§ 60 HochSchG, Sonderregelungen für Beamtinnen und Beamte auf Zeit und befristete Beschäftigtenverhältnisse

§ 60 HochSchG
Hochschulgesetz (HochSchG)
Landesrecht Rheinland-Pfalz

Abschnitt 2 – Personalwesen → Unterabschnitt 2 – Hauptberufliches wissenschaftliches und künstlerisches Personal

Titel: Hochschulgesetz (HochSchG)
Normgeber: Rheinland-Pfalz
Amtliche Abkürzung: HochSchG
Gliederungs-Nr.: 223-41
Normtyp: Gesetz

(1) Das Dienstverhältnis der Hochschullehrerinnen und Hochschullehrer auf Zeit und der Akademischen Rätinnen und Räte auf Zeit ist auf Antrag der Beamtin oder des Beamten aus den in Absatz 2 genannten Gründen zu verlängern, sofern dienstliche Gründe nicht entgegenstehen.

(2) Gründe einer Verlängerung sind:

  1. 1.

    Beurlaubung nach den §§ 76 und 77 des Landesbeamtengesetzes,

  2. 2.

    Beurlaubung für die Wahrnehmung eines Mandats in der gesetzgebenden Körperschaft eines anderen Landes, wenn das Amt nach den gesetzlichen Bestimmungen dieses Landes mit dem Mandat vereinbar ist,

  3. 3.

    Beurlaubung für eine wissenschaftliche oder künstlerische Tätigkeit oder eine außerhalb des Hochschulbereichs oder im Ausland durchgeführte wissenschaftliche, künstlerische oder berufliche Aus-, Fort- oder Weiterbildung,

  4. 4.

    Grundwehr- und Zivildienst und

  5. 5.

    Inanspruchnahme von Elternzeit nach § 19a der Urlaubsverordnung und Beschäftigungsverbot nach den §§ 2 bis 4 und 9 der Mutterschutzverordnung in dem Umfang, in dem eine Erwerbstätigkeit nicht erfolgt ist.

Absatz 1 gilt entsprechend im Falle

  1. 1.

    einer Teilzeitbeschäftigung gemäß § 75 des Landesbeamtengesetzes oder

  2. 2.

    einer Ermäßigung der Arbeitszeit aus dem in Satz 1 Nr. 2 genannten Grund, wenn die Ermäßigung mindestens ein Fünftel der regelmäßigen Arbeitszeit betrug.
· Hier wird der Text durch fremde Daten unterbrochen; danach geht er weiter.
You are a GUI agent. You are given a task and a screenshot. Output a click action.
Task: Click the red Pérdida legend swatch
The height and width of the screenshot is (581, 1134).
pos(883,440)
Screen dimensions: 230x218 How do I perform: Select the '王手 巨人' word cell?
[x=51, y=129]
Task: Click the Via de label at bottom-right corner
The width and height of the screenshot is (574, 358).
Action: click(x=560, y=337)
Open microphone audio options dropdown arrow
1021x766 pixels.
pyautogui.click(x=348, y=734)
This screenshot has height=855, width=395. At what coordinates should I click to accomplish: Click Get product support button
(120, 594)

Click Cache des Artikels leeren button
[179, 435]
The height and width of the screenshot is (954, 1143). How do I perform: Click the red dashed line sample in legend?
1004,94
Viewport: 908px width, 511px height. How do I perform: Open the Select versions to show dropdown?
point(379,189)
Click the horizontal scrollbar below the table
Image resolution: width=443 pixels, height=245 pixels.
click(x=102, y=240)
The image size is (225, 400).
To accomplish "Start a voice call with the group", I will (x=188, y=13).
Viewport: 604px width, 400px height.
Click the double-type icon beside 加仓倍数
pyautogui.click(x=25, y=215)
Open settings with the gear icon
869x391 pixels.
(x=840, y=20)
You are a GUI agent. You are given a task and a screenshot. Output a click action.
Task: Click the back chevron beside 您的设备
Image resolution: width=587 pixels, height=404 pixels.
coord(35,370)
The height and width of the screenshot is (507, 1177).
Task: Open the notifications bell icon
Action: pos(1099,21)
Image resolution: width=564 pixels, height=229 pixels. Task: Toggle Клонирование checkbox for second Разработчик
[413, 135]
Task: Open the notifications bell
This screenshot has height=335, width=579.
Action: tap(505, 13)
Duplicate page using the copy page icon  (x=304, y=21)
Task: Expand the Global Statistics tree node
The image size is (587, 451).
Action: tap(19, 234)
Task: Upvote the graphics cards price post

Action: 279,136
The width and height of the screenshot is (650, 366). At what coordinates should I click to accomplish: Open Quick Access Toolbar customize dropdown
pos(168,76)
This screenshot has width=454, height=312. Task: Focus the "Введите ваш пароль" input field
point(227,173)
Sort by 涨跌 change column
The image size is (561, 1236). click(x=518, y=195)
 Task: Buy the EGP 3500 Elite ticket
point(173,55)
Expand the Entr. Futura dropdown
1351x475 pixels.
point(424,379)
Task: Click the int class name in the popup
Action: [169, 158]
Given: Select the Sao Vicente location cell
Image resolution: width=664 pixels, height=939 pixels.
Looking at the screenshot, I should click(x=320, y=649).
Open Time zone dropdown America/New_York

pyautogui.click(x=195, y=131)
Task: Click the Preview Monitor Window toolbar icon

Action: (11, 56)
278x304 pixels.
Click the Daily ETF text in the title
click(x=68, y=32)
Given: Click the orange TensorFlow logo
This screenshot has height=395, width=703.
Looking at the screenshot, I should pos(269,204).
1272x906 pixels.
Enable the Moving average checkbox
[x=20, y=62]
(3) Eine Verlängerung nach Absatz 2 Satz 1 Nr. 1 bis 4 oder Satz 2 darf den Umfang der Beurlaubung oder der Ermäßigung der Arbeitszeit und zwei Jahre nicht überschreiten; mehrere Verlängerungen dürfen insgesamt drei Jahre nicht überschreiten. Verlängerungen nach Absatz 2 Satz 1 Nr. 5 dürfen, auch wenn sie mit anderen Verlängerungen zusammentreffen, insgesamt vier Jahre nicht überschreiten.

(4) Für Beamtinnen und Beamte, die zur Wahrnehmung von Aufgaben in einer Personal- oder Schwerbehindertenvertretung oder von Aufgaben einer Gleichstellungsbeauftragten für mindestens ein Fünftel der regelmäßigen Arbeitszeit freigestellt worden sind, gelten die Absätze 1 bis 3 entsprechend.

(5) Soweit für Hochschullehrerinnen und Hochschullehrer ein befristetes Beschäftigtenverhältnis begründet worden ist, gelten die Absätze 1 bis 4 entsprechend.

(6) Unabhängig von den in Absatz 2 geregelten Verlängerungsmöglichkeiten kann das Beamtenverhältnis auf Zeit von Juniorprofessorinnen und Juniorprofessoren sowie von wissenschaftlichen und künstlerischen Mitarbeiterinnen und Mitarbeitern auf Antrag der Beamtin oder des Beamten bei Betreuung eines oder mehrerer Kinder unter 18 Jahren um bis zu zwei Jahre je betreutem Kind verlängert werden, soweit dienstliche Gründe nicht entgegenstehen und die Verlängerung notwendig ist, um die nach § 49 Abs. 1 Nr. 4 Buchst. a erforderlichen zusätzlichen wissenschaftlichen Leistungen erfolgreich nachzuweisen.